Kiki L’Italien, Amplified Growth, Scott Oser, Scott Oser Associates; Lowell Aplebaum, Next Connextion; Bennett Napier, CAE, Partners in Association Management; Thad Lurie, CAE, CIP, MSEd VP Operations and Chief Information Officer, EDUCAUSE
This invigorating panel will guide you through the silent changes impacting associations. These changes include such areas as succession planning, association management, new marketing and selling strategies, the true relevance of social media, and the future roles of board leadership and volunteerism. This deep dive panel will guide and navigate your association to not just prepare for the storm but to be ahead of it.
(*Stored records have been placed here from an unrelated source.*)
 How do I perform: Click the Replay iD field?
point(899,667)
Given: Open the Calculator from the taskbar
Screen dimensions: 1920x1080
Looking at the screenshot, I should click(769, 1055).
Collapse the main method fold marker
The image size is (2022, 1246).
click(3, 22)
CSAE Prepares Associations for Disruption
Kiki L’Italien (@kikilitalien) kicked off this seminar on dealing with disruption by listing noise as a key disruptor. It’s no longer enough to depend on a single platform or message to penetrate noise; only providing truly unique value will penetrate noise.
Bennett Napier (@BennettNapier) discussed the need for solid succession planning.
Scott Oser (@scottoser) identified the tremendous number of marketing choices and tools as a disruption because they can distract you from the most impactful course.
Lowell Apelbaum (@Lowellmatthew) cited short-term perspective as a key disrupter: long-term planning is more important than ever.
Thad Lurie (@ThadLurie) blamed a failure to keep up with technology as a major disruptive influence. Amazon’s technology budget is $14.2 Billion, which explains why everyone else’s website often fails to perform as well as Amazon.com.
Adrienne asked the panel what the role of data is in the midst of disruption.
Thad said that the first step to using data to improve revenue is to look at where you are currently using data. It’s vital to be, perhaps not a data-driven association (because there are other important drivers besides simply data), but a “data-guided” association. Scott echoed this and added that every piece of data collected needs to have a purpose. He mentioned how grocery stores collected purchase data for years but are only now beginning to utilize it effectively.
Adrienne asked if five-year strategic plans are still relevant given the amount of disruption and the speed of change.
Lowell noted that the number of years varies by industry. Perhaps three years would work for most, but utilize a mission and vision in every strategic discussion.
Adrienne asked if the tendency of younger professionals to resist joining organizations is a disruptive element, but Scott responded that he feels that that apparent “tendency” is largely a myth. As information grows, people are becoming more strategic about where to invest their efforts instead of joining a group simply out of tradition. He pointed out that National Geographic Magazine collections are continually given away for free because too many people were collecting them. Society no longer follows as many traditions without considering the costs, opportunity and otherwise. The response to this seeming trend is to provide stronger value propositions to younger prospects and, indeed, all prospects.
Kiki suggested that a key factor in becoming more relevant is to take time to consider your organization’s value and push to ask better questions. We must resist the temptation to focus only on the short-term tasks at hand. That agreed that we can’t say we want to be innovative but only punt the ball with studies and focus groups. We must think like predators, not like prey.
Lowell added that being innovative means not just asking the right questions and thinking like predators, but to help amplify users’ positive experiences in an error when self-promotion is received very skeptically. Bennett said that a key to all of this is controlling the narrative by defining what your brand is in this new world and knowing that while you can’t control everything, where is the line in the sand circumscribing the elements of your message you must defend.
Adrienne asked what association leaders need to think about given these trends. Thad emphasized the need for data security as hackers run crawlers against sites looking for specific software vulnerabilities and not at all evaluating the value of the content, its interest level or the revenue of the organization. Lowell discussed the importance of continuing user testing after the launch of the redesign or the Association Management System instead of ceasing testing at launch.
Thad compared a software rollout to a pregnancy: 10 months of increasing discomfort followed by strong directive to “get it out” on what is called the Delivery Date, pointing out that this whole process is no longer half dependent on the quality of the code base and half dependent on the quality of the governance, but now 80% reliant on the latter.
Scott described positive disruptions that associations can use, like highly segmented advertising that is much more cost-effective than direct mail or email or other traditional forms and marketing automation that increase your reach and impact. Lowell talked about the importance of tracking metrics leading to engagement. Kiki added that leveraging the engagement of micro-influencers is too often overlooked: “People are too obsessed with social-media timing. The best time to get out a tweet doesn’t matter if you’re message isn’t any good!”
Thad said to put all excellent producers (in your face-to-face conferences or on social media) of content relevant to your audience together with your consumers in order to be engaged drivers of the discussion, wherever it goes.